La Corte di Cassazione, con sentenza n. 6959 del 20 marzo 2013, ha affermato che se è vero che il criterio della pensionabilità (ovvero della prossimità alla pensione, da raggiungere comunque attraverso forme di sostegno del reddito) è considerato legittimo dalla giurisprudenza, anche costituzionale e di legittimità e che è valido e legittimo il criterio convenzionale del pensionamento, anche se adottato in via esclusiva, "tuttavia tale criterio convenzionale, in sé ragionevole, per perseguire correttamente in uno con l'obiettivo della "riduzione del danno" o "male minore" quello della "trasparenza delle scelte aziendali" non può che essere adottato nell'ambito di una comparazione dei lavoratori "fungibili". Diversamente, infatti, lo stesso ben potrebbe essere utilizzato a mero scopo discriminatorio in violazione dei principi di correttezza e buona fede."
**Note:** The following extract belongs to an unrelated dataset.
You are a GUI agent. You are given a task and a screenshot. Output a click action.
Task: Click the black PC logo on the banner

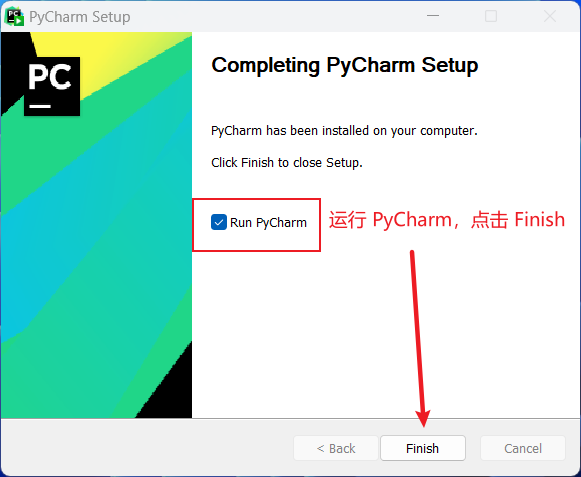click(52, 86)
La Corte territoriale non ha mai affermato l'irrazionalità, in sé, del criterio adottato ma ha evidenziato che tale criterio, così com'era stato applicato dall'azienda, procurava nella sequenza costituita da "necessità aziendali, tutele collettive e individuali dei lavoratori e atti vincolati" una frattura risultando "reciso il nesso fra le esigenze tecnico/produttive dell'azienda e i nominativi dei dipendenti licenziati". La Suprema Corte ha rilevato che i giudici di merito hanno spiegato in modo ineccepibile, che "essendosi applicato in via esclusiva il principio della pensionabilità, senza alcuna distinzione tra le categorie di appartenenza del personale esodato e, dunque, solo prevedendosi indiscriminatamente un'identità tra anziani e personale eccedentario, in realtà non si fosse fissato alcun criterio, non riuscendosi più a configurare, con un risultato del tutto incoerente, il nesso con le esigenze tecnico-produttive ed organizzative dell'azienda.". 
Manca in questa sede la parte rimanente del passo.